Creative variant to the conventional narratives
The latest Sinhala short story collection by Parakrama Kodituwakku,
which contains 12 narratives, each different from each other, needs
attention. This collection titled as Sulange Divu Kella (Girl Who Ran in
the Wind) (Sarasavi Publishers 2011) in the first instance is an array
of a variety of themes each different from other. But the similarity in
all the narratives is the attempt on the part of the writer to transcend
from the mundane to exaltation.
In this direction to my mind all the narratives popularly seen are
human interest stories where sometimes the protagonist is writer
himself. The best example comes from the story where a poet receives a
telephone call from an unknown young girl who goes on to ask question
and clarifies certain literary issues. Then a day comes when she
realises that she is being groomed constantly by the poet creator cum
critic whom she has not seen. On the other hand a negative reaction too
takes place. She, the caller, becomes over sensitive to the point that
when she enters the university she becomes a laughing matter to the
teachers of literature.
This point of illumination brings to the reader a sad tone, as some
of her companions try to separate her from the admirable poet. The poet
too takes a negative step where he unknowingly puts a total stop to the
continued telephone conversation.
As the title of the story, Patakaya Me gena Sitiya Hekke Obata
Pamani, suggests the poet addresses the reader: ‘Reader it is only you
who can think of this’. As a reader I felt that both the narrative
structure and the content are presented in verve of sensitivity which in
turn is also an acid comment on the standards of literary criticism of
the contemporary levels of teaching and learning.

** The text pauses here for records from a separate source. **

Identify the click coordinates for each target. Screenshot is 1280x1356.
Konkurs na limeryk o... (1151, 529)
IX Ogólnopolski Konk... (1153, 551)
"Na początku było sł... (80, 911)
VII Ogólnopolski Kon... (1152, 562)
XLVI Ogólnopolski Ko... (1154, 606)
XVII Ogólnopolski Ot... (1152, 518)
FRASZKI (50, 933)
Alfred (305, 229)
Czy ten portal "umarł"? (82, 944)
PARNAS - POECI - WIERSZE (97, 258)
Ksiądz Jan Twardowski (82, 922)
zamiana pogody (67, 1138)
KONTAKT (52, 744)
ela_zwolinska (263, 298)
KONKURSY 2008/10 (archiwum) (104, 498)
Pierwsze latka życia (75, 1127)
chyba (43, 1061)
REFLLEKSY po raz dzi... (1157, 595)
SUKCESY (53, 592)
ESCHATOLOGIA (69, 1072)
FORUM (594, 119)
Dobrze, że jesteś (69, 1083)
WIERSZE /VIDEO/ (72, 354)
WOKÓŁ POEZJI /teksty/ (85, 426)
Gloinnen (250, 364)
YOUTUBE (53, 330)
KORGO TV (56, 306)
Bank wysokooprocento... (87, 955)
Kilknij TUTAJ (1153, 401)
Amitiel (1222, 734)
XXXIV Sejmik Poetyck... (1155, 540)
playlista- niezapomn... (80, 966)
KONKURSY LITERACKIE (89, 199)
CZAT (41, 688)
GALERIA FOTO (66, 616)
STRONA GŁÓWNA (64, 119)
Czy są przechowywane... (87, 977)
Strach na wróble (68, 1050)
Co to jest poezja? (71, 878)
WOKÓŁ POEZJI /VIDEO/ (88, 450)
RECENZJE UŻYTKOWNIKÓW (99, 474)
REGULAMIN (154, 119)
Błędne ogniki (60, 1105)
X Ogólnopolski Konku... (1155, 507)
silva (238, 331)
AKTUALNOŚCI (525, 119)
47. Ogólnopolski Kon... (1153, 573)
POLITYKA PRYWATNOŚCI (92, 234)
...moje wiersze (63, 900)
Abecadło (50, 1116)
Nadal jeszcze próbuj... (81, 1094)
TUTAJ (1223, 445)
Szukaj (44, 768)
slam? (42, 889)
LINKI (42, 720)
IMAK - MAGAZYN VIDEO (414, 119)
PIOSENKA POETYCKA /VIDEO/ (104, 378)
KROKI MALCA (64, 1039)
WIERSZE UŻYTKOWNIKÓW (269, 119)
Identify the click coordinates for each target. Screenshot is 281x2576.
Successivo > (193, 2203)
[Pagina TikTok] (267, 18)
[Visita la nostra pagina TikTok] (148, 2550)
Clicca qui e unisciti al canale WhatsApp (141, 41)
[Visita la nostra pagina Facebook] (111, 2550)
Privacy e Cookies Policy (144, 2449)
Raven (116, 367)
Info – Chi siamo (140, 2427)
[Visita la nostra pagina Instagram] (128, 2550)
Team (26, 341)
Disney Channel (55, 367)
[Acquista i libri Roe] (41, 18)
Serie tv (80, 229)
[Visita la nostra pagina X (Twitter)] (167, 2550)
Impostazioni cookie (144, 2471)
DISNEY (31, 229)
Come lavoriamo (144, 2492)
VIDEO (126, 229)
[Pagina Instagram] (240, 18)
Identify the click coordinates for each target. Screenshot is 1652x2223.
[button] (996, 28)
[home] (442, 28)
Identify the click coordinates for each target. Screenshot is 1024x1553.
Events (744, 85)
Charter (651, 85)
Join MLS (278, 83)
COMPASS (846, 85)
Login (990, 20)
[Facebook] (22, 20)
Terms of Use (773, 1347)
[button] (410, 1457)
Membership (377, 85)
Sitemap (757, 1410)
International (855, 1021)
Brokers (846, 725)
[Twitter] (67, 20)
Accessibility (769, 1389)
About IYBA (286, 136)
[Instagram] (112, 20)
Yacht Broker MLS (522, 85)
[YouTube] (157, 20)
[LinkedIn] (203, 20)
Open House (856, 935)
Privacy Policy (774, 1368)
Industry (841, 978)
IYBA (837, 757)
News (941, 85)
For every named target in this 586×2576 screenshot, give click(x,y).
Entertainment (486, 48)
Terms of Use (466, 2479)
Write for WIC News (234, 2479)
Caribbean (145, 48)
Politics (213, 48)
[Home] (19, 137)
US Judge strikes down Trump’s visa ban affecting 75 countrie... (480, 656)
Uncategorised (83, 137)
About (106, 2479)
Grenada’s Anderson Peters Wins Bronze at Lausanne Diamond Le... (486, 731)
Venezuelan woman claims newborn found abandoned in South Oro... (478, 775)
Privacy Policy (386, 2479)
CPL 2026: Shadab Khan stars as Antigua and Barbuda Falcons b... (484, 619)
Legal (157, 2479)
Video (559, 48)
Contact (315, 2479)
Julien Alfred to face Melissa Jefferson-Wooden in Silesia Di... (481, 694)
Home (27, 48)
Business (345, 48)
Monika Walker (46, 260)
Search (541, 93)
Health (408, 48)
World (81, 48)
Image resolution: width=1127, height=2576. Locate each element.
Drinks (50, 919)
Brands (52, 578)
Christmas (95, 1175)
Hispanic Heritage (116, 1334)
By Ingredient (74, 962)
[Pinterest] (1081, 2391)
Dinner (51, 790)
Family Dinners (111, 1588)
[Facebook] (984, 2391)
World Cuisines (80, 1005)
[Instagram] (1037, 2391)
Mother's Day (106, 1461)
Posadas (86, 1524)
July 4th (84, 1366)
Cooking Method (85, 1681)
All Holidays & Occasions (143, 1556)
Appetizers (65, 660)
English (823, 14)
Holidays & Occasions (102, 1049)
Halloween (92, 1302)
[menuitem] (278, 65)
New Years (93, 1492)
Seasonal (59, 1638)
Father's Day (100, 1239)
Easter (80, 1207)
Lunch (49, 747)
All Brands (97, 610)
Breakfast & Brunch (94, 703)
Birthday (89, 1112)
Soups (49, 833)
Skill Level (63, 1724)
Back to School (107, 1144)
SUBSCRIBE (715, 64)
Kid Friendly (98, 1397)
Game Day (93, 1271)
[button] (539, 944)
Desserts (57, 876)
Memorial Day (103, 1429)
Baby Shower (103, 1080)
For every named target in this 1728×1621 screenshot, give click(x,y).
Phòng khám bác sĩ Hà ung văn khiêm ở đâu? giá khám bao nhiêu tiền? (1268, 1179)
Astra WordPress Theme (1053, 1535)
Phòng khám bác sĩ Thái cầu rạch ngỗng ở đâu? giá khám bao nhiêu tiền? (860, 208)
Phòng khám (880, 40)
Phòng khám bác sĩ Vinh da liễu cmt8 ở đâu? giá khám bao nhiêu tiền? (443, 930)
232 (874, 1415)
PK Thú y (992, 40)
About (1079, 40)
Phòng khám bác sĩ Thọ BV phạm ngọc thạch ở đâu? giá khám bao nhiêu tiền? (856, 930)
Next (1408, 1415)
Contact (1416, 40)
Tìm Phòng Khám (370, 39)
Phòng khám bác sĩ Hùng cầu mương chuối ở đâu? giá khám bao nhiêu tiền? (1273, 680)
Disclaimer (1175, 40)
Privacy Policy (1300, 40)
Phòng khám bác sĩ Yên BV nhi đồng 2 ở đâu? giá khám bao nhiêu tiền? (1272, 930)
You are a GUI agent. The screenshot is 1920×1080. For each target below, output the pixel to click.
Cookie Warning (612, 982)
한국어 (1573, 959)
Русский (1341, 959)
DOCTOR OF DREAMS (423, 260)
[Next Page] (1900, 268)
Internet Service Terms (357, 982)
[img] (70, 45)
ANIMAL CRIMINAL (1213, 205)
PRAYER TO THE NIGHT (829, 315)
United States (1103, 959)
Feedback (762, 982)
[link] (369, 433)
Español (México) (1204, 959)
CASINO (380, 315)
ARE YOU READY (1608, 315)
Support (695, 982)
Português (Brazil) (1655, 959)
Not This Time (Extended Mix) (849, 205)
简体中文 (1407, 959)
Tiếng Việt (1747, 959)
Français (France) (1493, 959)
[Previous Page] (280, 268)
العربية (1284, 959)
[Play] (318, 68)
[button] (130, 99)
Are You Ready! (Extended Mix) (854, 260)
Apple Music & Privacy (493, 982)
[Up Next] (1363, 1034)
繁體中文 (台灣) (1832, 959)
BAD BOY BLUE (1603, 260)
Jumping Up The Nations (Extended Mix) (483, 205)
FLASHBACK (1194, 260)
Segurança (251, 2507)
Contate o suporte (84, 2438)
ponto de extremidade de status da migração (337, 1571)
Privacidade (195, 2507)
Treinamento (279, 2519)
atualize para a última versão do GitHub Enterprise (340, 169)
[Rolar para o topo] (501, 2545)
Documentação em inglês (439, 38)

The stories, numbered 11 and 12, resemble in spirit to the same
thematic content, but vary in the pattern of presentation and vision.
Story number 11 titled as Sinduvakin Upan Minisek underlines the
value of living realised by a person who tried to commit suicide by
hearing a song sung by a group of people who had entered the vicinity of
the spot where he wanted to end up his life. He decides to give up his
attempt on hearing their sounds of merriment packed with a life-giving
force enveloped in moment of living. This is realised as a blissful
message of eternal value.
By and large the narrative is a variant to the normal pattern where
the innerness of the merry people versus the case of the suicide is
compared via a series of dialogues and monologues. The story number 12
titled as Ketikatavak Sedima (Making a short story) centres round the
creative thinking on the part of a writer who encounters a young woman
who has come to see him to pay respects for being a mentor.
She, who has won a state award for her collection of poems, wants to
thank him for being a teacher of creative inspiration. During the course
of their discussion quite a number of factors emerge in their respective
creative activities. The reader comes to grip with some of the literary
factors pertaining to the oriental literary scene in India. Both of them
striking and creative factors are compelled to write a short story of a
new type fused with a certain sense of humanism on coming to know two
who have been strangers but later transformed as friends.
Both of them embark on their lofty creative project, while the female
character is away, the male character who is a teacher, gradually
recalls a bitter encounter in his life. He goes on brooding about it,
and sees that he has accidentally hit at a fine story. He gets up from
his reverie and calls the female character to inform how he had moulded
a story.
Then he continued to request her to send her part of the story,
presumably to link the two episodes to a single entity. Perhaps the very
reading of Kodituwakku’s stories is a journey from known to the unknown.
But there are no artificial juggleries in terms of pseudo narrative
patterns.
The fourth story titled as Katahanda Dekak is an example of a series
of dialogues that ensue between a nephew and an uncle. The structure is
that of a radio play, where the nephew drives the car. Their voices are
interspersed with the songs that come out of the car radio. Their voices
resemble two generations.
They are critical of several social religious and political factors.
Sometimes they are silent. They don’t dispute rather discuss as
intimates. Nothing happens as a rounded tale. The experience of their
utterances narrates the tale of two different individuals who agree to
disagree.
There are a few mini narratives which are closer to prose poems than
rounded short stories in the accepted form. They include such narratives
as number 6 Amutu Satutakut nehe Amutu Dukakut nehe, Naduvak Gena
Naduvak and Muhuda, Nil. Each of these narratives possesses an upper
layer of human experience within which lies an undercurrent of piety and
terror.
These stories capture the range of emotions of our human spectrum:
tragedy, comedy, fantasy, satire, events in sexual love etc, refreshing
and resourceful as a new advent to the conventional narrative patterns.